# Lesson 04 - Feature selection and Grid search

In this lesson, you will use a simple technique to tune hyperparameters of your models called GridSearch.

In [None]:
import pandas as pd
import numpy as np

import sklearn

import matplotlib.pyplot as plt
import seaborn as sns
%matplotlib inline


## Load data and basic info

Let's load the same dataset as in Lesson 01.

In [None]:
bugs = pd.read_csv('./data/bugs_train.csv', parse_dates=['Opened', 'Changed'], index_col=None)

In [None]:
bugs.head(4)

## The classification task (the problem to solve)

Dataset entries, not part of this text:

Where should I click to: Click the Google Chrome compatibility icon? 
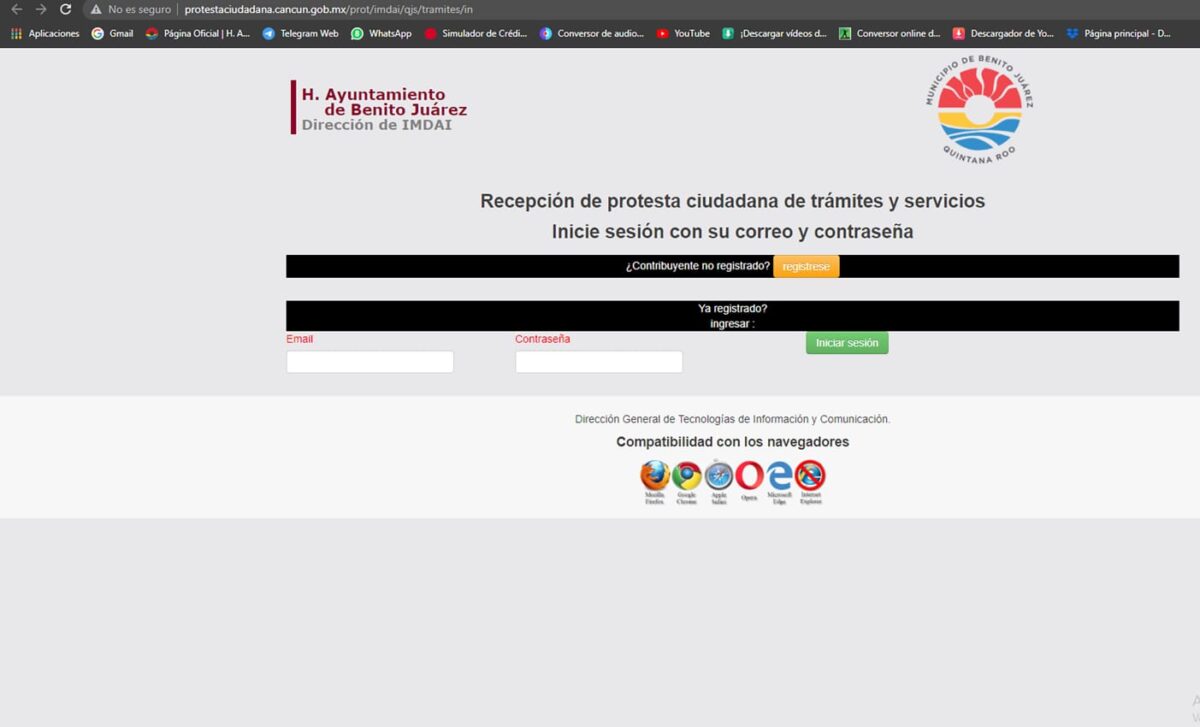686,476
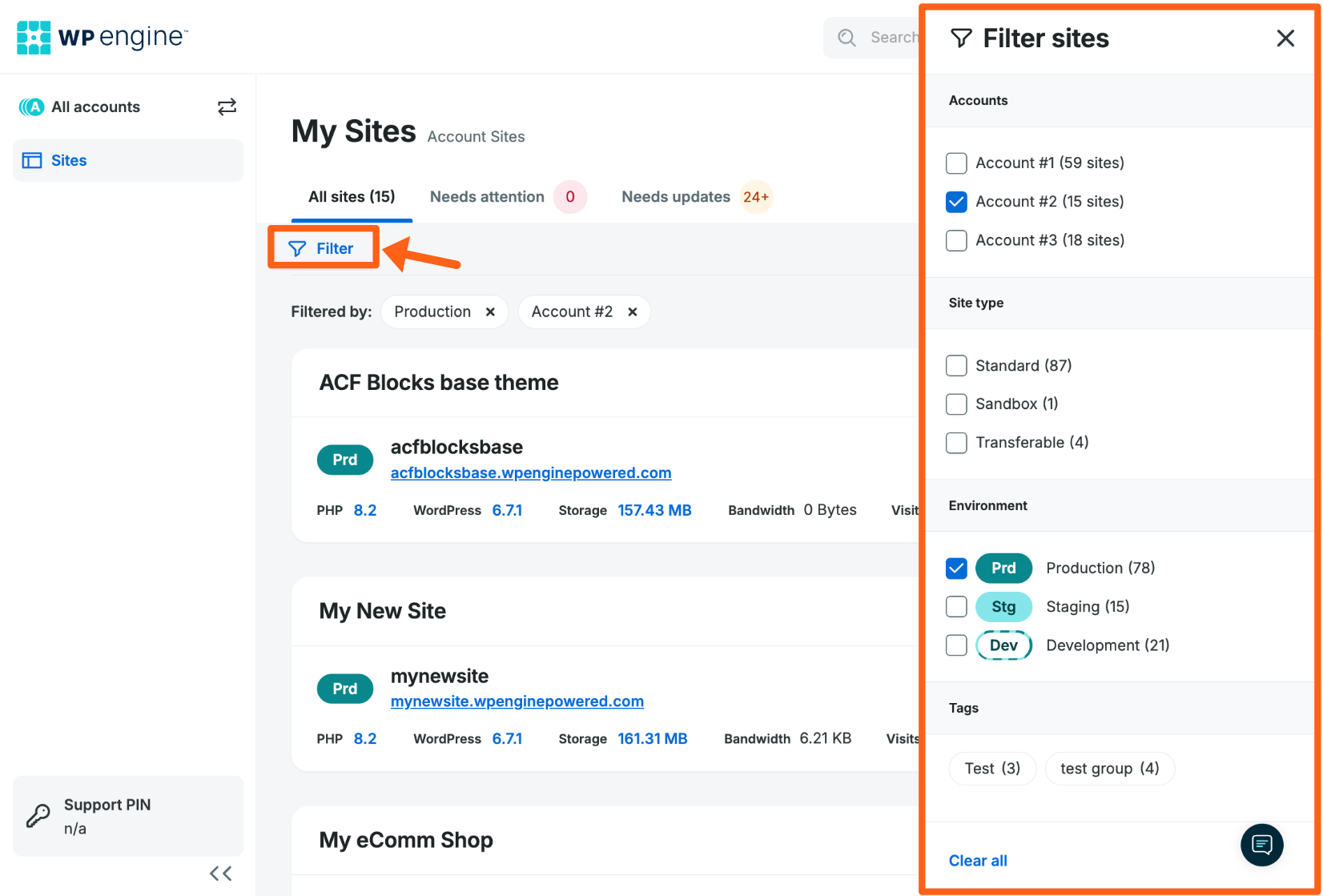Click the search magnifier icon
This screenshot has width=1323, height=896.
(x=846, y=37)
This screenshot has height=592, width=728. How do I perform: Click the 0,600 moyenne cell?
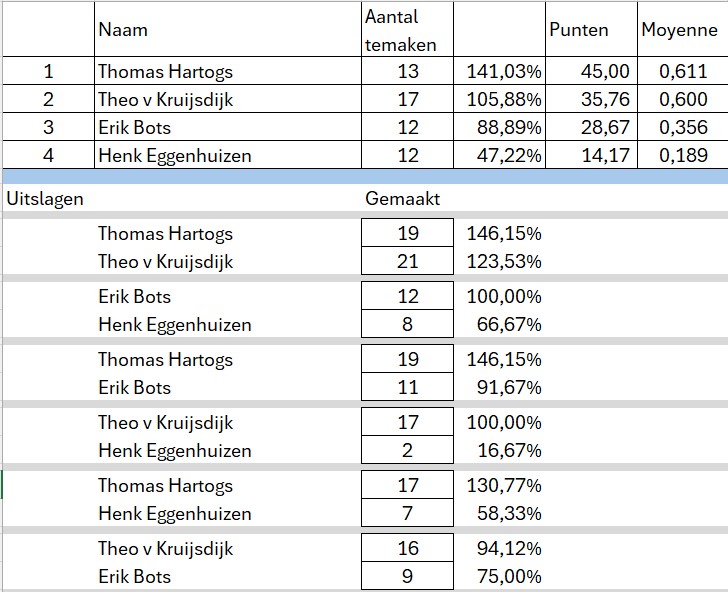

Our task remains the same for this lesson - we would be to predict what will be the resolution of the defect report (y) based on the description of a defect (X). 

## Data preparation (features)

Let's quickly replicate processing of the Component and Severity features, as well as converting the decision class.

In [None]:
# we will make a copy of the main data
bugs_small = bugs[["Assignee", "Component", "Severity", "Status", "Priority", "Opened", "Changed", "Summary", "Resolution"]]

# Component
bugs_small = pd.get_dummies(bugs_small, columns=['Component'], prefix="Component")

# Severity
bugs_small['Severity'] = bugs_small['Severity'].map(
    {'enhancement':0, 'trivial':1, 'minor':2, 'normal':3, 'major':4, 'critical':5, 'blocker':6})

# Status
bugs_small['Status'] = bugs_small['Status'].map(
    {'VERIFIED':0, 'RESOLVED':1, 'CLOSED':2})

# Priority
bugs_small['Priority'] = bugs_small['Priority'].map(
    {'P1':1, 'P2':2, 'P3':3, 'P4':4, 'P5':5})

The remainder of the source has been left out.